The clarification added to the personnel policy last month was the last straw. It provides that “in the event insufficient funding is raised to employ the number of incumbent musicians referenced above and the twenty (20) non-incumbent musicians, the complement of musicians will be reduced proportionately among incumbent and non-incumbent musicians.”
Graham insists that “the clarification is consistent with the agreement.” He said yesterday that the agreement not only provided for a much larger orchestra than the 45-piece ensemble that performed this year but also included a 25-percent increase in the musician’s wages. Without an assurance of the necessary financial means, he said, the festival could not bind itself to employ more players at higher wages. Graham said that the rider to the agreement prescribed a reasonable formula, consistent with the spirit of the accord, for reducing the size of the orchestra it be necessary.
“Our goal is to grow back and restore what we’ve lost,” Graham stressed. “That is what we would like to do and what we hope to do. The orchestra is not the first place we would look to reduce expenses.”
In a prepared but unsigned statement, the musicians claimed that the new language significantly changed the original agreement, which they understood to ensure the employment of the 45 incumbent musicians, if only for one year. The musicians contend that with the change, the employment of the incumbent musicians is contingent on the festival having sufficient funds to support the 20 new positions and if they do not for every new seat that is not filled two incumbent musicians would lose their places.
Graham insists that the changes to the agreement were made in collaboration with the Orchestra Committee and its representative, Bob Couture of the American Federation of Musicians. But, Joe Higgins, in statement released on behalf of the musicians yesterday, claimed that the “agreed upon policy” was amended “without discussion with the OC” (Orchestra Committee).
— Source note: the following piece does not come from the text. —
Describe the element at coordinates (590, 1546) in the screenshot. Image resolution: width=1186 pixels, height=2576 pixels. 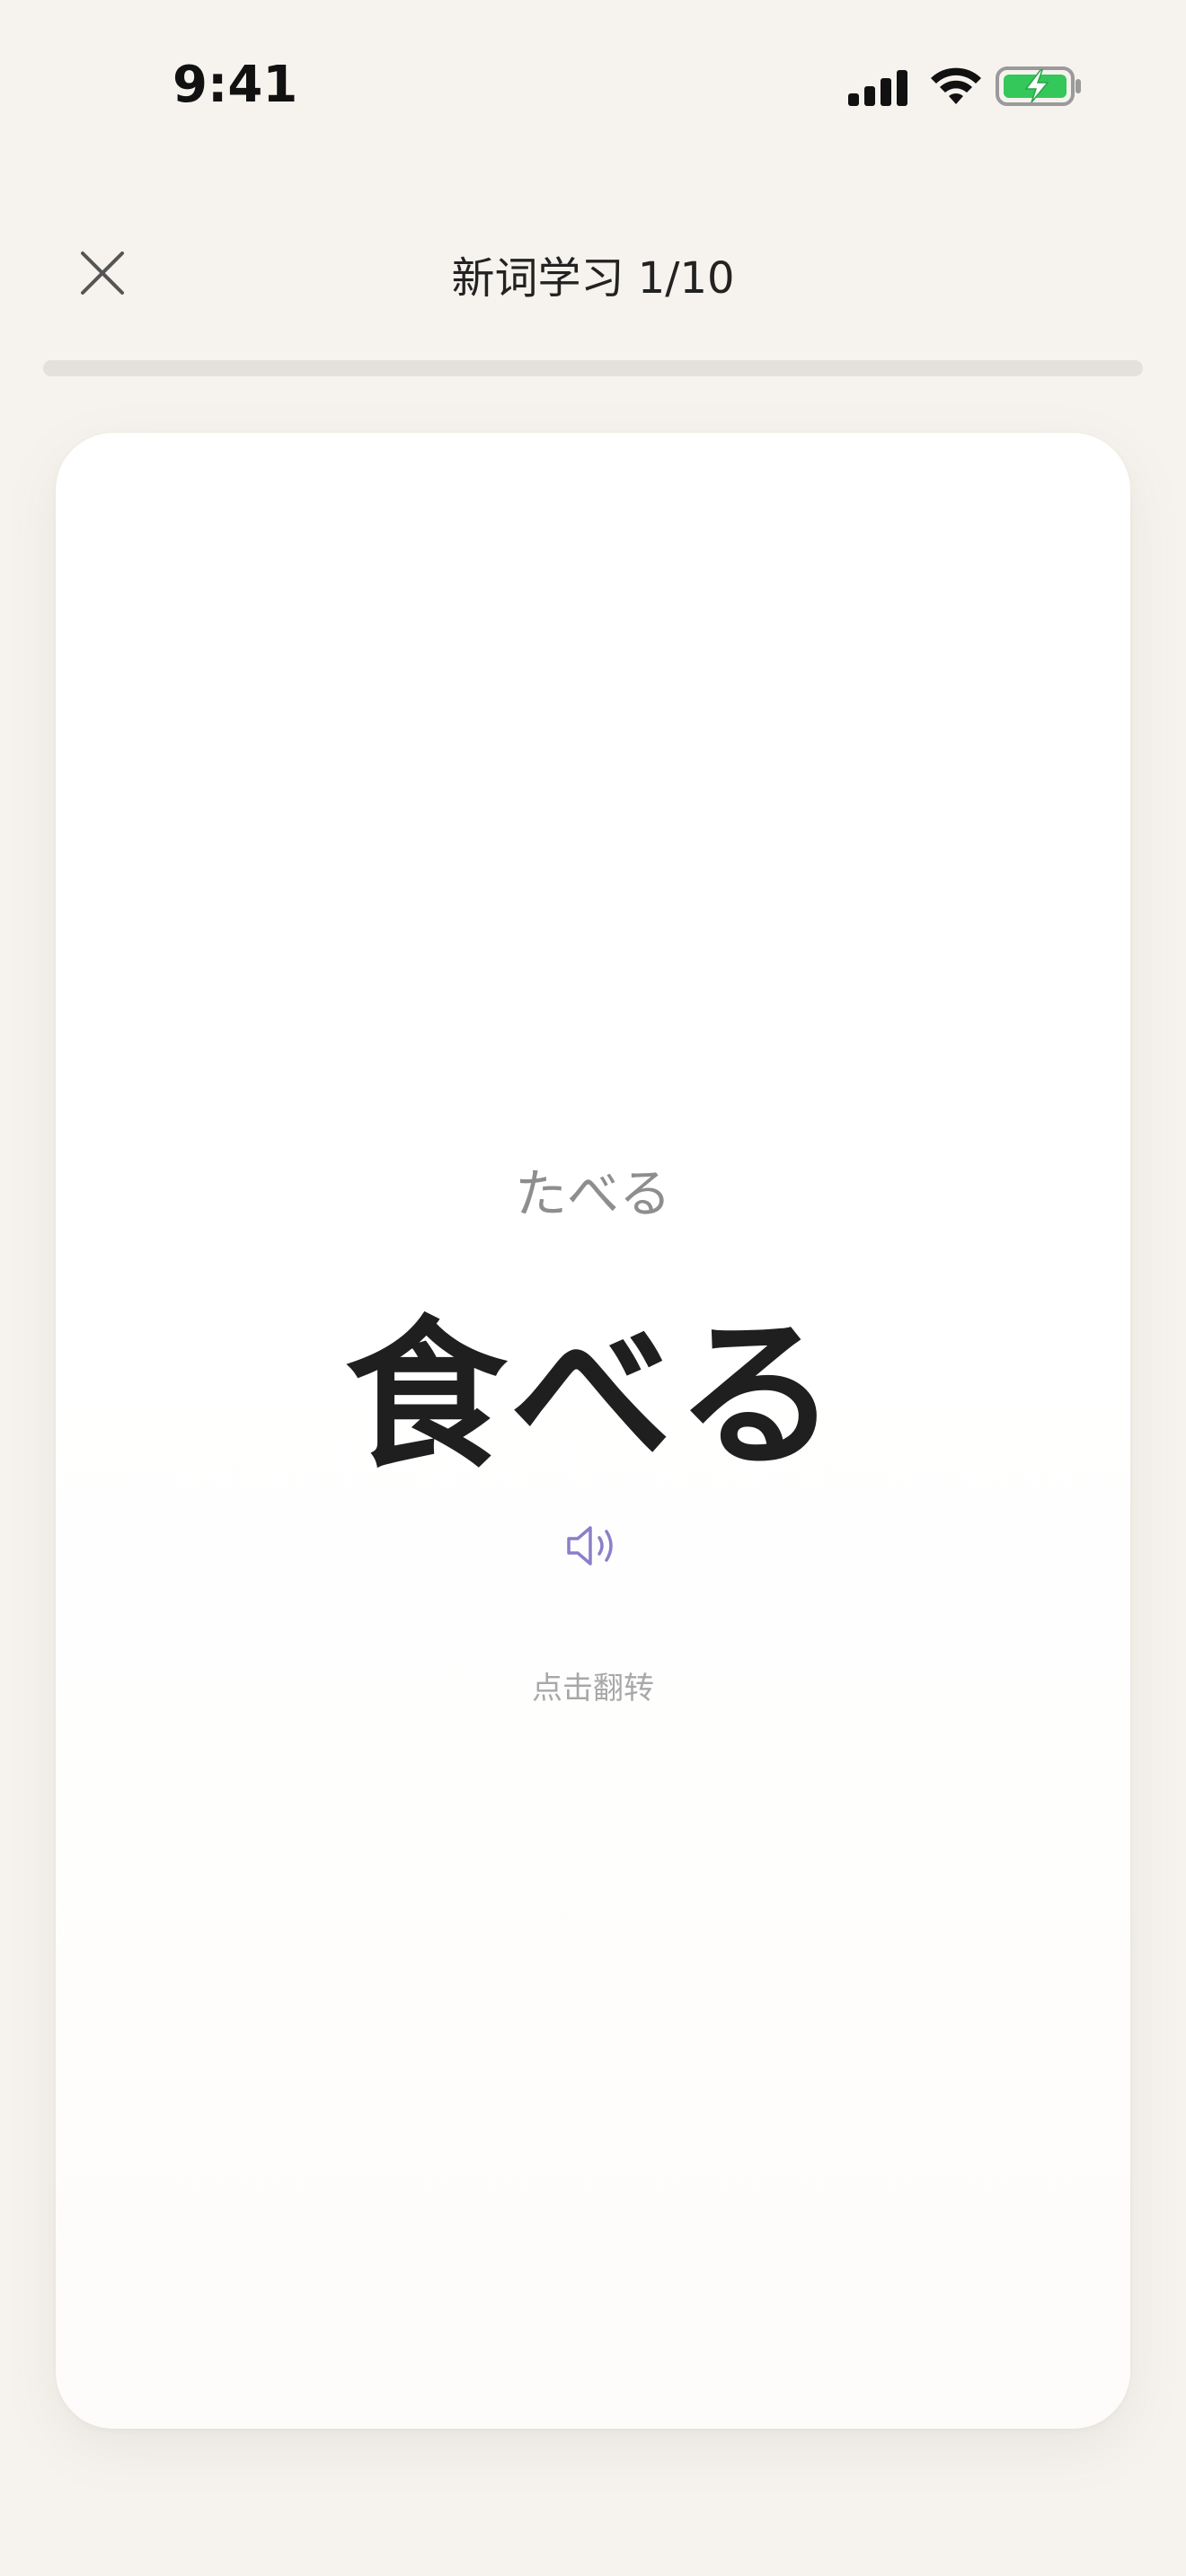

Graham said that he was “surprised and disappointed” by the reaction of the musicians and his sentiments were echoed by Rusty McLear of Meredith, chairman of the festival’s board of directors. “The results of the poll disappointed us,” said McLear in a prepared statement, “especially since both sides have worked so hard on a personnel policy based on shared interests and common ground. We are baffled,” he continued, “that the musicians would reject a personnel policy simply because it is grounded in sound fiscal principles. The festival would be remiss if it guaranteed an expansion of the orchestra and increased compensation without the financial means.”
Despite the rift with the musicians, the directors and management of the festival announced that the personnel policy, as amended, would be implemented in 2010. McLear expressed the hope that “the musicians will decide to return for the 2010 season. We welcome them to join with us to create an even better, stronger festival that will be a musical destination for audiences and professionals alike.”
Meanwhile, Higgins vowed that “we plan to use all the resources at our disposal to ensure that our orchestra remains the resident orchestra of the New Hampshire Music Festival.”